• **SUPPLIED RECORDS**
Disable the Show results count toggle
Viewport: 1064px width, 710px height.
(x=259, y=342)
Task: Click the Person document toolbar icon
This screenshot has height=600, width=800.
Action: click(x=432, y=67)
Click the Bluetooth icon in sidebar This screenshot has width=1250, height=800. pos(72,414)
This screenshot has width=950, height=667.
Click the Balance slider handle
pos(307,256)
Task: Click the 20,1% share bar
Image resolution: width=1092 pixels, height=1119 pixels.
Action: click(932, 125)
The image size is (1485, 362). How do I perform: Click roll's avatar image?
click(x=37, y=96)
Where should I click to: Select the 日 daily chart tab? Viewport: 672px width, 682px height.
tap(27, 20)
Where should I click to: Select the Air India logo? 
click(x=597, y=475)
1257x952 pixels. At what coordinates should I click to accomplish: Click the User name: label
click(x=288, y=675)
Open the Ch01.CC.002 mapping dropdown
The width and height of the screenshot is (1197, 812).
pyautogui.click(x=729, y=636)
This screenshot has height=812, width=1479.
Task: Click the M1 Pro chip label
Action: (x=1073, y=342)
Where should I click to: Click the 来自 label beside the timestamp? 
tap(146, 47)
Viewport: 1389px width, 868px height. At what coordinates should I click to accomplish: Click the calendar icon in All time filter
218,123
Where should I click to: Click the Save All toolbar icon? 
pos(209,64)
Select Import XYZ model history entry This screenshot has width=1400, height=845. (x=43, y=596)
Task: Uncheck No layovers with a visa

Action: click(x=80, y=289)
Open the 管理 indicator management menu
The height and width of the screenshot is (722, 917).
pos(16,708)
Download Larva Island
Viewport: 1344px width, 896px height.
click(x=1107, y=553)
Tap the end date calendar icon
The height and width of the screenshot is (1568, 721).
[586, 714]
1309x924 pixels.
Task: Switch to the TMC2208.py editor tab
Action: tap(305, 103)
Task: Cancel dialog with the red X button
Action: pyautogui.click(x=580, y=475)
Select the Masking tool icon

• **WORK INSTRUCTIONS**
Copy every one of the records above word for word.

• **FINAL RESULT**
Disable the Show results count toggle
Viewport: 1064px width, 710px height.
(x=259, y=342)
Task: Click the Person document toolbar icon
This screenshot has height=600, width=800.
Action: click(x=432, y=67)
Click the Bluetooth icon in sidebar This screenshot has width=1250, height=800. pos(72,414)
This screenshot has width=950, height=667.
Click the Balance slider handle
pos(307,256)
Task: Click the 20,1% share bar
Image resolution: width=1092 pixels, height=1119 pixels.
Action: click(932, 125)
The image size is (1485, 362). How do I perform: Click roll's avatar image?
click(x=37, y=96)
Where should I click to: Select the 日 daily chart tab? Viewport: 672px width, 682px height.
tap(27, 20)
Where should I click to: Select the Air India logo? 
click(x=597, y=475)
1257x952 pixels. At what coordinates should I click to accomplish: Click the User name: label
click(x=288, y=675)
Open the Ch01.CC.002 mapping dropdown
The width and height of the screenshot is (1197, 812).
pyautogui.click(x=729, y=636)
This screenshot has height=812, width=1479.
Task: Click the M1 Pro chip label
Action: (x=1073, y=342)
Where should I click to: Click the 来自 label beside the timestamp? 
tap(146, 47)
Viewport: 1389px width, 868px height. At what coordinates should I click to accomplish: Click the calendar icon in All time filter
218,123
Where should I click to: Click the Save All toolbar icon? 
pos(209,64)
Select Import XYZ model history entry This screenshot has width=1400, height=845. (x=43, y=596)
Task: Uncheck No layovers with a visa

Action: click(x=80, y=289)
Open the 管理 indicator management menu
The height and width of the screenshot is (722, 917).
pos(16,708)
Download Larva Island
Viewport: 1344px width, 896px height.
click(x=1107, y=553)
Tap the end date calendar icon
The height and width of the screenshot is (1568, 721).
[586, 714]
1309x924 pixels.
Task: Switch to the TMC2208.py editor tab
Action: tap(305, 103)
Task: Cancel dialog with the red X button
Action: pyautogui.click(x=580, y=475)
Select the Masking tool icon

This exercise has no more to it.